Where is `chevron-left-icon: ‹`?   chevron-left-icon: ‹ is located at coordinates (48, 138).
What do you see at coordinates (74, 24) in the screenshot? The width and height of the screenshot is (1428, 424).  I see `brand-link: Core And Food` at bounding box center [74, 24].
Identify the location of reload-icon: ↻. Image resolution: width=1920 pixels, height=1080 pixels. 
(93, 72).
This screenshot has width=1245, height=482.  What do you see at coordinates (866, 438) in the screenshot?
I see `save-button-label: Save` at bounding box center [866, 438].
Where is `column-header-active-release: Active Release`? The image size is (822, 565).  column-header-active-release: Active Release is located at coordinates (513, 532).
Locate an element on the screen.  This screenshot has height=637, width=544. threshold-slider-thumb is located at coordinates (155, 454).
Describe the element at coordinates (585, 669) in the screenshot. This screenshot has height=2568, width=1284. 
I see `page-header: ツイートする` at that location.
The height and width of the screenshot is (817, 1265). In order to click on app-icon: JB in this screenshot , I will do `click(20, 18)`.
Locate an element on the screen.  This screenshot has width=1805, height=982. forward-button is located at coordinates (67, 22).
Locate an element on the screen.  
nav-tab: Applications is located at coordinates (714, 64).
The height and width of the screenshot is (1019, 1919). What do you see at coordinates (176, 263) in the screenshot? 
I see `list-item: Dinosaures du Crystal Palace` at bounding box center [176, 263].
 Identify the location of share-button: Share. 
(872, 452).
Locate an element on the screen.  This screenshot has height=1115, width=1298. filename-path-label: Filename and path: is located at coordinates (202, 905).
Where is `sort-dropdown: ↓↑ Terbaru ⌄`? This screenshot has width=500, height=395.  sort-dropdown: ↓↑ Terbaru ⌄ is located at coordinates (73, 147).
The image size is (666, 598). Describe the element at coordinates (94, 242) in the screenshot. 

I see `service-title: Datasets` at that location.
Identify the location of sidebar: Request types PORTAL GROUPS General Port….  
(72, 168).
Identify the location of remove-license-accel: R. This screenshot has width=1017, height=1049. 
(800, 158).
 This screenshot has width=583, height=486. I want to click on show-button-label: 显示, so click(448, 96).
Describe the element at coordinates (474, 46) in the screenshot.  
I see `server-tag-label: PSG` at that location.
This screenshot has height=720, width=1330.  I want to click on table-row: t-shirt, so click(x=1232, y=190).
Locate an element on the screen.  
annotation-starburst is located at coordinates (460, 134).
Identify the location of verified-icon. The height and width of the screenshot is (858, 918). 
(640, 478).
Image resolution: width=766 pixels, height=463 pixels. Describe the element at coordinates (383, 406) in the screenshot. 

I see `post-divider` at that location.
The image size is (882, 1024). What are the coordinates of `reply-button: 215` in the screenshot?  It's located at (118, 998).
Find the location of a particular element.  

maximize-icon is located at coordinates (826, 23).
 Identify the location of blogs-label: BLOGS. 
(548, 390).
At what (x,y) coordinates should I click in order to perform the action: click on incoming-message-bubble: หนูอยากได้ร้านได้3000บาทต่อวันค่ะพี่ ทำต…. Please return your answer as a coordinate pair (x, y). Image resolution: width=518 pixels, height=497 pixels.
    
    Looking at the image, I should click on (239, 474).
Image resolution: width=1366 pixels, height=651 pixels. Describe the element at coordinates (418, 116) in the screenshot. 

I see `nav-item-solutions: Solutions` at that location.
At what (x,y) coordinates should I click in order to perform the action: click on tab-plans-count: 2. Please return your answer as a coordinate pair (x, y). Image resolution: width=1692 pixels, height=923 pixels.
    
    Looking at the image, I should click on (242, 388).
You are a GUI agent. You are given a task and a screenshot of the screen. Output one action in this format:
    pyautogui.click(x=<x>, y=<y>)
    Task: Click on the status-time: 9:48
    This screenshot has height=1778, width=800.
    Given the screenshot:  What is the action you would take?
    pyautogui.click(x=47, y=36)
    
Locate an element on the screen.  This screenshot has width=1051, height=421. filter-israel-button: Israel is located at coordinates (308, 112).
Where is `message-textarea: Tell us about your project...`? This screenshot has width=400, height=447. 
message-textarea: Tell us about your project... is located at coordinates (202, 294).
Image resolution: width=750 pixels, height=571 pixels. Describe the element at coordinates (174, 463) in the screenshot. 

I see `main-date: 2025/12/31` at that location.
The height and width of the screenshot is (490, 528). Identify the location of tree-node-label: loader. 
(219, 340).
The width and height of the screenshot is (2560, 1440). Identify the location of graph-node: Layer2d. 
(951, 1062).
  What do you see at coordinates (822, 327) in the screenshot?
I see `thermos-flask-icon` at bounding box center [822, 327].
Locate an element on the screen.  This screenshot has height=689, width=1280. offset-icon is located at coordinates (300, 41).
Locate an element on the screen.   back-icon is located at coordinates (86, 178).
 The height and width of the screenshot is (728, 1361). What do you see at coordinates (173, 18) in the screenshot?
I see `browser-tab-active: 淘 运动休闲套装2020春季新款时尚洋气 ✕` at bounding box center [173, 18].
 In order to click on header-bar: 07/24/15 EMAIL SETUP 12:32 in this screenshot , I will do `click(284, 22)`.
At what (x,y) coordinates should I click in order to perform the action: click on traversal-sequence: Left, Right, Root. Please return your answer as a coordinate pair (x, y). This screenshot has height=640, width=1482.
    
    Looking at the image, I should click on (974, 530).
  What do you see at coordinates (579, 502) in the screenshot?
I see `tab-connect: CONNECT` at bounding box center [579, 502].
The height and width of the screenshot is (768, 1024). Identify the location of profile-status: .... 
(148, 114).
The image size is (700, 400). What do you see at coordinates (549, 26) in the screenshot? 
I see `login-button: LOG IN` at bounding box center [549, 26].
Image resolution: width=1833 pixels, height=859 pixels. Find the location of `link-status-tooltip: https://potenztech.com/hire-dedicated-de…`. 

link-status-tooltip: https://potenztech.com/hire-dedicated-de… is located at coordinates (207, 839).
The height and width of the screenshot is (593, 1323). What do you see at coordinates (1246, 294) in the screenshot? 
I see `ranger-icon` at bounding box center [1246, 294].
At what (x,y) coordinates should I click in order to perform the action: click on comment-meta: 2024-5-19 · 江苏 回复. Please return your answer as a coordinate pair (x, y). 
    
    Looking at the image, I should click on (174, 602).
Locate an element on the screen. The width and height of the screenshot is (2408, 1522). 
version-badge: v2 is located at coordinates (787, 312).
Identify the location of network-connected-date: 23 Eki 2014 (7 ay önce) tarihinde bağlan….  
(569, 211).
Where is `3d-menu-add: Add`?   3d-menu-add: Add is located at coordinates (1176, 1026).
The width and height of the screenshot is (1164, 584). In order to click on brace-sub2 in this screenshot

| REQUIREMENT |
Copy out all of the data above, word for word, without changing anything.

| SOLVED EXERCISE |
Where is `chevron-left-icon: ‹`?   chevron-left-icon: ‹ is located at coordinates (48, 138).
What do you see at coordinates (74, 24) in the screenshot? The width and height of the screenshot is (1428, 424).  I see `brand-link: Core And Food` at bounding box center [74, 24].
Identify the location of reload-icon: ↻. Image resolution: width=1920 pixels, height=1080 pixels. 
(93, 72).
This screenshot has width=1245, height=482.  What do you see at coordinates (866, 438) in the screenshot?
I see `save-button-label: Save` at bounding box center [866, 438].
Where is `column-header-active-release: Active Release`? The image size is (822, 565).  column-header-active-release: Active Release is located at coordinates (513, 532).
Locate an element on the screen.  This screenshot has height=637, width=544. threshold-slider-thumb is located at coordinates (155, 454).
Describe the element at coordinates (585, 669) in the screenshot. This screenshot has height=2568, width=1284. 
I see `page-header: ツイートする` at that location.
The height and width of the screenshot is (817, 1265). In order to click on app-icon: JB in this screenshot , I will do `click(20, 18)`.
Locate an element on the screen.  This screenshot has width=1805, height=982. forward-button is located at coordinates (67, 22).
Locate an element on the screen.  
nav-tab: Applications is located at coordinates (714, 64).
The height and width of the screenshot is (1019, 1919). What do you see at coordinates (176, 263) in the screenshot? 
I see `list-item: Dinosaures du Crystal Palace` at bounding box center [176, 263].
 Identify the location of share-button: Share. 
(872, 452).
Locate an element on the screen.  This screenshot has height=1115, width=1298. filename-path-label: Filename and path: is located at coordinates (202, 905).
Where is `sort-dropdown: ↓↑ Terbaru ⌄`? This screenshot has width=500, height=395.  sort-dropdown: ↓↑ Terbaru ⌄ is located at coordinates (73, 147).
The image size is (666, 598). Describe the element at coordinates (94, 242) in the screenshot. 

I see `service-title: Datasets` at that location.
Identify the location of sidebar: Request types PORTAL GROUPS General Port….  
(72, 168).
Identify the location of remove-license-accel: R. This screenshot has width=1017, height=1049. 
(800, 158).
 This screenshot has width=583, height=486. I want to click on show-button-label: 显示, so click(448, 96).
Describe the element at coordinates (474, 46) in the screenshot.  
I see `server-tag-label: PSG` at that location.
This screenshot has height=720, width=1330.  I want to click on table-row: t-shirt, so click(x=1232, y=190).
Locate an element on the screen.  
annotation-starburst is located at coordinates (460, 134).
Identify the location of verified-icon. The height and width of the screenshot is (858, 918). 
(640, 478).
Image resolution: width=766 pixels, height=463 pixels. Describe the element at coordinates (383, 406) in the screenshot. 

I see `post-divider` at that location.
The image size is (882, 1024). What are the coordinates of `reply-button: 215` in the screenshot?  It's located at (118, 998).
Find the location of a particular element.  

maximize-icon is located at coordinates (826, 23).
 Identify the location of blogs-label: BLOGS. 
(548, 390).
At what (x,y) coordinates should I click in order to perform the action: click on incoming-message-bubble: หนูอยากได้ร้านได้3000บาทต่อวันค่ะพี่ ทำต…. Please return your answer as a coordinate pair (x, y). Image resolution: width=518 pixels, height=497 pixels.
    
    Looking at the image, I should click on (239, 474).
Image resolution: width=1366 pixels, height=651 pixels. Describe the element at coordinates (418, 116) in the screenshot. 

I see `nav-item-solutions: Solutions` at that location.
At what (x,y) coordinates should I click in order to perform the action: click on tab-plans-count: 2. Please return your answer as a coordinate pair (x, y). Image resolution: width=1692 pixels, height=923 pixels.
    
    Looking at the image, I should click on (242, 388).
You are a GUI agent. You are given a task and a screenshot of the screen. Output one action in this format:
    pyautogui.click(x=<x>, y=<y>)
    Task: Click on the status-time: 9:48
    This screenshot has height=1778, width=800.
    Given the screenshot:  What is the action you would take?
    pyautogui.click(x=47, y=36)
    
Locate an element on the screen.  This screenshot has width=1051, height=421. filter-israel-button: Israel is located at coordinates (308, 112).
Where is `message-textarea: Tell us about your project...`? This screenshot has width=400, height=447. 
message-textarea: Tell us about your project... is located at coordinates (202, 294).
Image resolution: width=750 pixels, height=571 pixels. Describe the element at coordinates (174, 463) in the screenshot. 

I see `main-date: 2025/12/31` at that location.
The height and width of the screenshot is (490, 528). Identify the location of tree-node-label: loader. 
(219, 340).
The width and height of the screenshot is (2560, 1440). Identify the location of graph-node: Layer2d. 
(951, 1062).
  What do you see at coordinates (822, 327) in the screenshot?
I see `thermos-flask-icon` at bounding box center [822, 327].
Locate an element on the screen.  This screenshot has height=689, width=1280. offset-icon is located at coordinates (300, 41).
Locate an element on the screen.   back-icon is located at coordinates (86, 178).
 The height and width of the screenshot is (728, 1361). What do you see at coordinates (173, 18) in the screenshot?
I see `browser-tab-active: 淘 运动休闲套装2020春季新款时尚洋气 ✕` at bounding box center [173, 18].
 In order to click on header-bar: 07/24/15 EMAIL SETUP 12:32 in this screenshot , I will do `click(284, 22)`.
At what (x,y) coordinates should I click in order to perform the action: click on traversal-sequence: Left, Right, Root. Please return your answer as a coordinate pair (x, y). This screenshot has height=640, width=1482.
    
    Looking at the image, I should click on (974, 530).
  What do you see at coordinates (579, 502) in the screenshot?
I see `tab-connect: CONNECT` at bounding box center [579, 502].
The height and width of the screenshot is (768, 1024). Identify the location of profile-status: .... 
(148, 114).
The image size is (700, 400). What do you see at coordinates (549, 26) in the screenshot? 
I see `login-button: LOG IN` at bounding box center [549, 26].
Image resolution: width=1833 pixels, height=859 pixels. Find the location of `link-status-tooltip: https://potenztech.com/hire-dedicated-de…`. 

link-status-tooltip: https://potenztech.com/hire-dedicated-de… is located at coordinates (207, 839).
The height and width of the screenshot is (593, 1323). What do you see at coordinates (1246, 294) in the screenshot? 
I see `ranger-icon` at bounding box center [1246, 294].
At what (x,y) coordinates should I click in order to perform the action: click on comment-meta: 2024-5-19 · 江苏 回复. Please return your answer as a coordinate pair (x, y). 
    
    Looking at the image, I should click on (174, 602).
Locate an element on the screen. The width and height of the screenshot is (2408, 1522). 
version-badge: v2 is located at coordinates (787, 312).
Identify the location of network-connected-date: 23 Eki 2014 (7 ay önce) tarihinde bağlan….  
(569, 211).
Where is `3d-menu-add: Add`?   3d-menu-add: Add is located at coordinates (1176, 1026).
The width and height of the screenshot is (1164, 584). In order to click on brace-sub2 in this screenshot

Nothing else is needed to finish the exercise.